Graças a uma rigorosa e bem documentada reportagem da revista Time, já sabemos o que fará Donald Trump se, em novembro, ganhar novamente a eleição para a presidência dos EUA. Com base em duas entrevistas com o próprio e muitas conversas com alguns dos seus colaboradores mais próximos, a revista revela-nos como Trump está pronto para, logo após tomar posse, dar ordem de expulsão a milhões de imigrantes, interferir pessoalmente em alguns processos judiciais que envolvem os seus apoiantes, virar do avesso as relações de Washington com os seus parceiros na Europa e na Ásia, fazer retroceder diretamente muitos direitos, liberdades e garantias dos seus compatriotas e, no limite, suspender a democracia, sob o pretexto de que o povo norte-americano, em determinadas circunstâncias, aceita uma ditadura (conforme pode ler, nesta edição, a partir da página 58).

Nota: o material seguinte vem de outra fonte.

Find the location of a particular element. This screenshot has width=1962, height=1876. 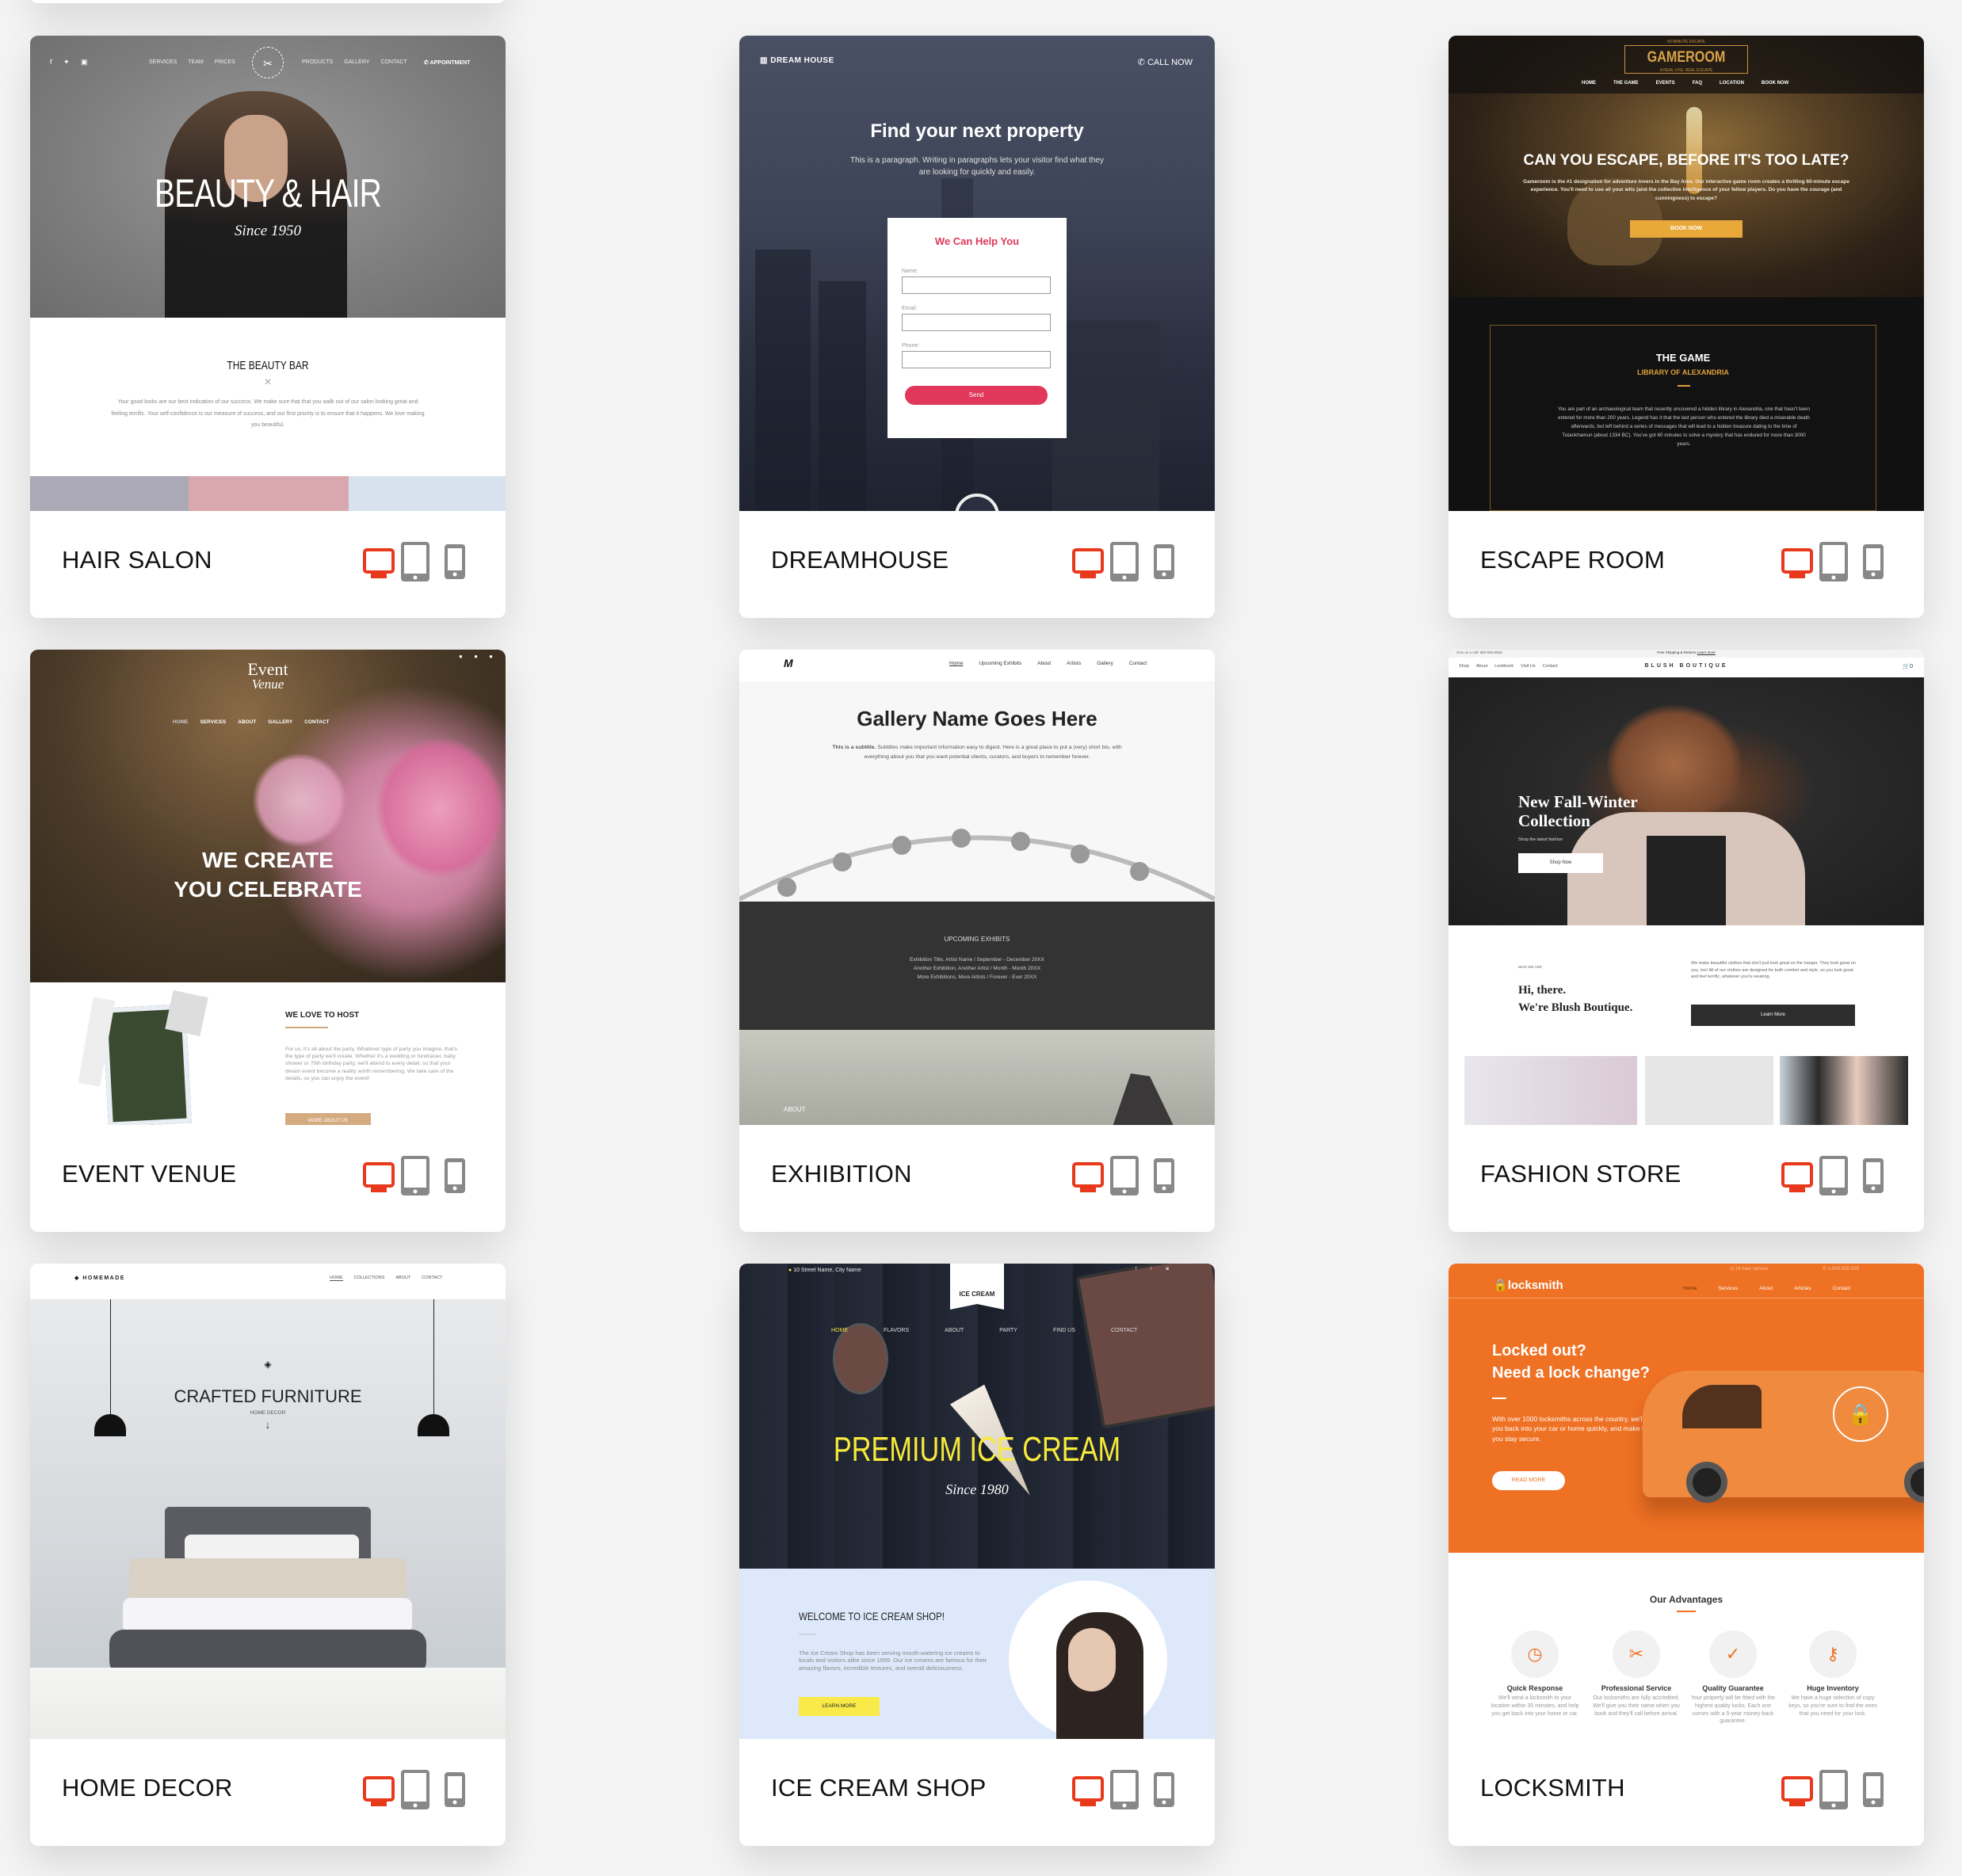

Se os planos de Donald Trump se tornaram claros neste trabalho da Time, já as propostas de grande parte dos seus amigos europeus e de outras partes do mundo foram assumidas de modo gritante – no sentido literal do termo –, no último fim de semana, em Madrid. Num cenário declaradamente inspirado – e já ensaiado – nos eventos de apoio a Trump, o partido de extrema-direita Vox preparou uma convenção em que, com a presença de vários líderes de organizações populistas, nacionalistas, radicais e iliberais, procurou apresentar aquela que já se assume como uma aliança internacional para tentar conquistar os vários centros de poder no chamado mundo ocidental. O seu primeiro objetivo são as eleições europeias de 9 de junho. E o segundo, naturalmente, será ajudar Trump a garantir, em novembro, o seu regresso à Casa Branca.
Apesar de alguns destes partidos liderarem as sondagens em países como França ou Itália, ninguém espera que possam alcançar a maioria no Parlamento Europeu que for formado nas próximas eleições. Mas começa a ser evidente que, com o reforço do número de deputados, aliado aos assentos que já detêm no Conselho Europeu (através de Giorgia Meloni, em Itália, e de Viktor Orbán, na Hungria), fica aberto o caminho para se criarem mais forças de confusão e de bloqueio no coração das instituições europeias. E, dessa forma, desferir um ataque à credibilidade dos valores em que se foi construindo a União Europeia, ao longo de décadas.
Quem se der ao trabalho de ler as intervenções que ali foram proferidas, depressa chegará a uma conclusão: quando se juntam, os líderes populistas e de extrema radical perdem a vergonha e já não sentem necessidade de adocicar o discurso para os eleitores. O que traz uma vantagem: fica evidente o radicalismo das suas propostas, a cegueira dos seus propósitos e a violência dos seus ataques à democracia.
Sem filtros, o espanhol Santiago Abascal, a italiana Giorgia Meloni, a francesa Marine Le Pen, mas também políticos trumpistas ou até um ministro do governo israelita de Benjamin Netanyahu repetem todos as mesmas diatribes contra a imigração, prometem lutar contra a “agenda globalista” das duas maiores famílias políticas do Parlamento Europeu (PPE e PSE), partilham o mesmo sonho de um continente branco, composto apenas por famílias cristãs, imune ao “supremacismo feminista” e recusam, em qualquer circunstância, as medidas de uma agenda verde ou os objetivos da transição energética.
Entusiasmado pelo ambiente, André Ventura foi até ao ponto de defender “fronteiras fortes” para impedir “a imigração islâmica e muçulmana”. E, dessa forma, salvar “o futuro da nossa civilização”. Será que voltará a repetir algo semelhante em Portugal, nomeadamente na Assembleia da República? E, nesse momento, até onde irá a tolerância de José Pedro Aguiar-Branco em relação aos não limites da liberdade de expressão?
Provocações à parte, o que parece evidente, após a leitura ou audição da convenção de extrema-direita em Madrid, é que os partidos populistas não têm outra agenda que não seja a de exibir a luta contra a imigração e o fecho de fronteiras como principais bandeiras. Porque, na realidade, sobre a defesa dos serviços públicos ou sobre a justiça social pouco ou nada têm a dizer. Além de, claro, nada se ter ouvido acerca a invasão russa da Ucrânia. Que não restem dúvidas de que os principais inimigos de uma União Europeia, assente em valores democráticos, estão mesmo no seu interior.